Wednesday, November 28, 2018

Make Jupiter

Last week I spent hours working on a Shutterfly project. I had just got it completed and hit save when I lost the website connection. One thing you learn from being a journalist is that you "save early and save often." All you have to do is lose one completed project to know how important it is to save frequently. And I did for this project. The problem is, when I reestablished the connection and went back to Shutterfly to find the project, it had only saved the first few pages. Everything else was gone. I went ballistic. I was so angry. Hours wasted. I got up and walked away from the computer, my mouth pouring forth speech that was not appropriate for anyone's ears. One of my biggest pet peeves is technology that doesn't do as it's supposed to (I'm sure God is giggling at me right now, thinking of His creation not doing what it's supposed to). So instead of continuing this rant, I decided to turn it into a discussion with God. I don't know that I could even qualify it as prayer, with the ferocity with which I spoke. It was a very one-sided discussion. I needed to vent. So here's pretty much how it went:

"Lord, I'm sorry for these outbursts, but come on! You saw me finish it! I did everything right! It's not fair! God, imagine if you were right in the middle of making Mars, and just as you were about to finish it off, it disappeared. Mars is gone. Imagine how you'd feel! Of course, you're divine, so I'll bet you'd just say, 'I'll make one better' and go make Jupiter."

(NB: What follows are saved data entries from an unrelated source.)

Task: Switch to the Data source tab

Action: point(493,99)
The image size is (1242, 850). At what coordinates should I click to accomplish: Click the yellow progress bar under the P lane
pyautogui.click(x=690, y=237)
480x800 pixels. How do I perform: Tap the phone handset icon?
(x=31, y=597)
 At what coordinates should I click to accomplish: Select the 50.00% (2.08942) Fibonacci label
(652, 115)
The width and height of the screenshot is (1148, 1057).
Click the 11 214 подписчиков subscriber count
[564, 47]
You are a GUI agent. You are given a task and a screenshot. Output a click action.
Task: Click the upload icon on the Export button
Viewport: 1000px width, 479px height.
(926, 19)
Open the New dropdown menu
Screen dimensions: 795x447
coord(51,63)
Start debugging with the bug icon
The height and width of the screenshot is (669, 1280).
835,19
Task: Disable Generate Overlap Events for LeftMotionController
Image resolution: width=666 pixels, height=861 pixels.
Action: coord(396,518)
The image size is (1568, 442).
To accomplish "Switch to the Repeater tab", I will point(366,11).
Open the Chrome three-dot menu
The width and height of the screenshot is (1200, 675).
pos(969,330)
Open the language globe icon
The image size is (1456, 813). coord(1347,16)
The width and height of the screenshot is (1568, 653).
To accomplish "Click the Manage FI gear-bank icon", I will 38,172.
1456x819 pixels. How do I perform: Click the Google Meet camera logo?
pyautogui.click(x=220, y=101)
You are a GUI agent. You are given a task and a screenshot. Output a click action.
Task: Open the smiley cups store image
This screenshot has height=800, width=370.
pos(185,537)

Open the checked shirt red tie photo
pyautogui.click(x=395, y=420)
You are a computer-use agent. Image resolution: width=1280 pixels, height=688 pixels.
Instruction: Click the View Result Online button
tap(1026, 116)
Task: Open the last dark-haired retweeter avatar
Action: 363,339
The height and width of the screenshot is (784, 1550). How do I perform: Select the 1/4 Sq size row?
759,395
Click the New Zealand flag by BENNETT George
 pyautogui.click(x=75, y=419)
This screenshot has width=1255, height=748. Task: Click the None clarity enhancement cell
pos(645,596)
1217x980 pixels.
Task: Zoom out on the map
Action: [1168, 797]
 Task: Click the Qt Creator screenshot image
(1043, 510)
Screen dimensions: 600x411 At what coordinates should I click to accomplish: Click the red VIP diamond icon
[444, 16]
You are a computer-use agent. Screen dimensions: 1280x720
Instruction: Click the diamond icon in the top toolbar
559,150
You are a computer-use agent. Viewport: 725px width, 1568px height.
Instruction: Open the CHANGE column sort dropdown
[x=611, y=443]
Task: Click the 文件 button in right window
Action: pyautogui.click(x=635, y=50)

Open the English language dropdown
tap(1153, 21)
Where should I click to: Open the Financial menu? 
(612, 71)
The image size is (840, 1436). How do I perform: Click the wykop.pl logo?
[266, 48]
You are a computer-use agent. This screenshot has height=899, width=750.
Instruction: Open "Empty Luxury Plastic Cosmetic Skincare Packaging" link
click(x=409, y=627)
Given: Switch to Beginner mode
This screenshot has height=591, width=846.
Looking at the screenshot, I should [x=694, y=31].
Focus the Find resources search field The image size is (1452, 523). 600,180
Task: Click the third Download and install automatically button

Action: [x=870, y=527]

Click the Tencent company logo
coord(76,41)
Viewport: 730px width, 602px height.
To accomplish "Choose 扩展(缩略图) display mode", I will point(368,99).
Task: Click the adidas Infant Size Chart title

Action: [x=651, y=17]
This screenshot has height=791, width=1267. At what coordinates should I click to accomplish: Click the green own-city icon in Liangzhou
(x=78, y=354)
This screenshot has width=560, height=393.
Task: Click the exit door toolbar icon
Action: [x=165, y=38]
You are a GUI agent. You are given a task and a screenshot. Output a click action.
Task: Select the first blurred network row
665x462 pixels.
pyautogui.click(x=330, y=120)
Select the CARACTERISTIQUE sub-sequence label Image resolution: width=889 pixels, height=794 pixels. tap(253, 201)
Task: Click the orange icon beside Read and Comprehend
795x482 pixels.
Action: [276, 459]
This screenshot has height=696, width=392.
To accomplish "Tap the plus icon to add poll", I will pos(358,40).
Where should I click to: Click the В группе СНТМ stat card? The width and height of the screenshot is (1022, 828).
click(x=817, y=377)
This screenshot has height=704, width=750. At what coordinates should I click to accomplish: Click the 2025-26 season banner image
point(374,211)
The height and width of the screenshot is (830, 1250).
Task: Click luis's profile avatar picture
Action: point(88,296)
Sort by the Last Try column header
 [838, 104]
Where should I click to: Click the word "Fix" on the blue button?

It was then in the second of silence I gave my Lord that He whispered to my spirit...

"Then make Jupiter."

It caught me off guard. And instantly calmed me. Of course! Instead of wallowing, throwing a fit and complaining, just get back to work and make it better!

So I did.

And the project is. It's actually probably two times better than it was. I was able to tweak some parts, make a far more powerful addition and embellish in places I hadn't thought of before.

Now here's the thing. I would have redone it anyway. And it might have been better regardless. But God did something beautiful in my temper tantrum. Rather than scold me, rather that just listen to me angrily and vigorously expound on my poor-pitiful-me fortune, God in His sweet grace and love, whispered a pretty funny comeback to calm me down. He's so clever. He's so amazing. He's so beautiful. He's so loving. He's so patient. He's so awesome.

Now, I am never going to make a Jupiter, but created in His image, I can certainly make a better attempt at whatever I am working on, no matter the roadblocks, diversions and failures. And trust me, anytime in the future when this happens again ... and it will happen ... I have a new mantra. I will do as God sweetly commanded ... and make Jupiter.